In the midst of the urgent attention accorded globally to addressing the financial crisis, external pressure on China to let the renminbi appreciate has subsided. With weak global commodity prices, internal pressures from China’s domestic commodity buyers have also eased.
The absence of those pressures, combined with sagging exports, has effectively halted the steady march upward of the renminbi that began with the "basket of currencies"trading band policy in 2005. For nearly a year now, the Chinese currency has held steady against the US dollar. Officials have publicly announced their intention to keep it there, as they try to jumpstart export growth and face other urgent imbalances.
But the renminbi has been much in the news, and this time it is China’s doing. Since late 2008, Beijing has made nearly US$100 billion in external commitments of renminbi funds, in currency swaps, foreign central bank provisions, loans and grants associated with commodity contracts, and export credits.
There are two interesting aspects to this. First, the projection of the renminbi outward began even before Zhou Xiaochuan, the central bank’s governor, made cautionary remarks about the US dollar and called for an international currency to stablize global markets. It began before other Chinese leaders joined the chorus warning that US policy was setting the stage for an era of dollar decline and global inflation.
Secondly, official pronouncements of this new policy carefully state that China is planning an "international role"for the renminbi, not "internationalizing"it. The point of that distinction is to detach the development of currency from a timetable for its convertibility. China wants the renminbi to be a trade settlement currency specifically because it is more stable than the dollar.
Have your cake and eat it
Achieving an international role for the renminbi without surrendering these basic controls over convertibility and bankability has proven to be difficult, resulting in delays in implementation and the publication of governing rules.
There are two paradoxes not easily resolved in the new policy.
The first paradox is that increasing foreign exposure to the renminbi, through export credits and currency swaps, will put larger amounts of the currency into the hands of owners and traders outside China. This will, in turn, increase the number of market-based data points defining its real value. There are already substantial street markets for renminbi in several Southeast and Central Asian nations, and even the formal export credits will need to be negotiated in local currencies for commercial importers.
The second paradox is that diplomatic pressure for further renminbi appreciation against the US dollar has indeed subsided. But there is a deep inconsistency in the announced policy to hold the renminbi steady against the US dollar, on one hand, and promote its use for trade settlement with the argument that it is more stable than the dollar on the other.
A biased basket
Since the "basket of currencies"system was introduced, the renminbi’s gain on the dollar can be drawn as a steady, smooth curve. Against the euro, the renminbi plots an erratic curve – almost identical to the US dollar plot against the euro. This suggests that the renminbi is still primarily if not solely tied to the US dollar. But if the renminbi is to function internationally as a more stable alternative to a depreciating US dollar, then it cannot avoid resuming appreciation, potentially steeper than the 6-7% a year between 2005 and 2008.
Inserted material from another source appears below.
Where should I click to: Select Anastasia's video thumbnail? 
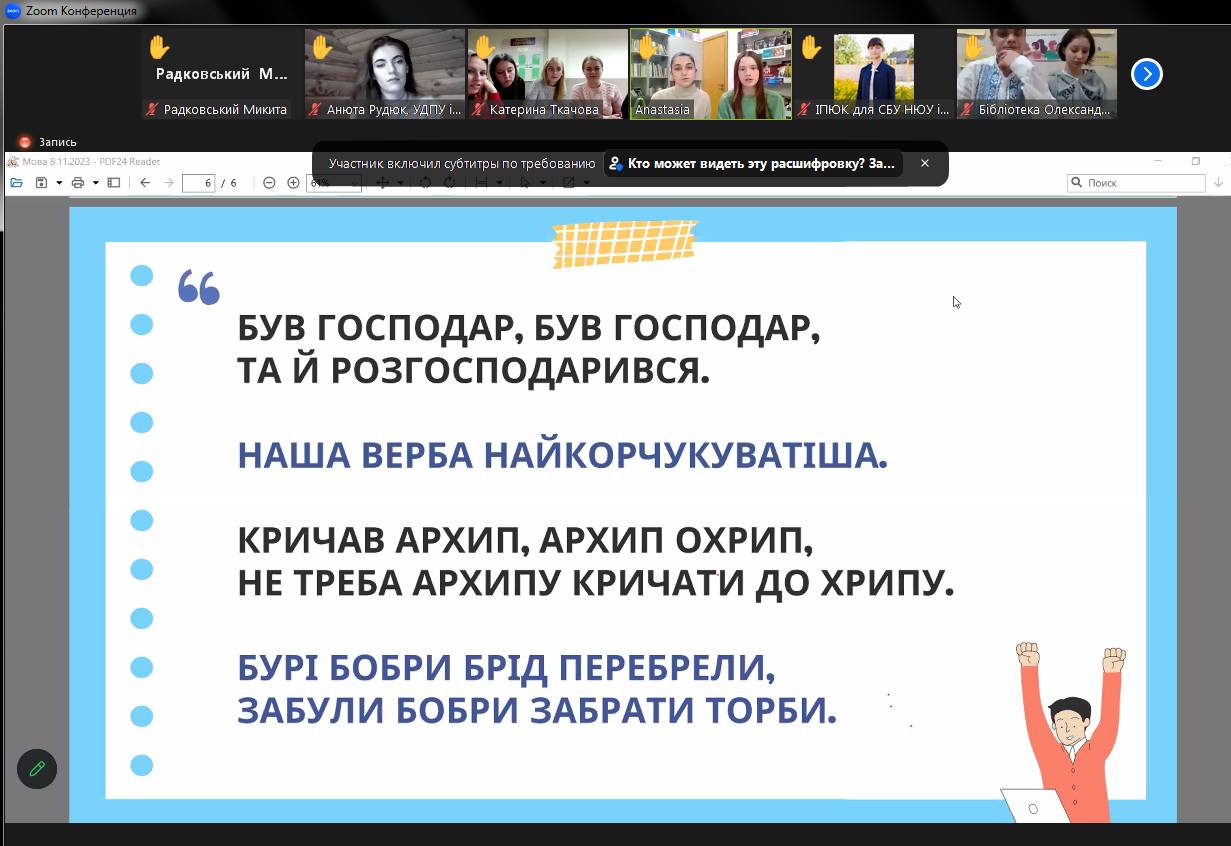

Put simply, the renminbi cannot achieve credibility as a more stable alternative to the US dollar if it is primarily a dollar surrogate, no matter how strong China’s reserve position is.
In fact, China’s reserve position suggests it has enough stake in the stability of the US dollar to continue purchases of dollar debt – and, in the interests of export competitiveness, moderate renminbi appreciation – no matter what new, external markets say. Yet, at the very least, the new policy creates a new group of stakeholders who will want to see the currency appreciate, especially if they are beneficiaries of swaps or credit facilities.
It may be ironic that what economic diplomacy failed to achieve in opening the renminbi to market forces may be brought about by China’s own intitiative to benefit from its perceived stability internationally. Or maybe it is all according to plan.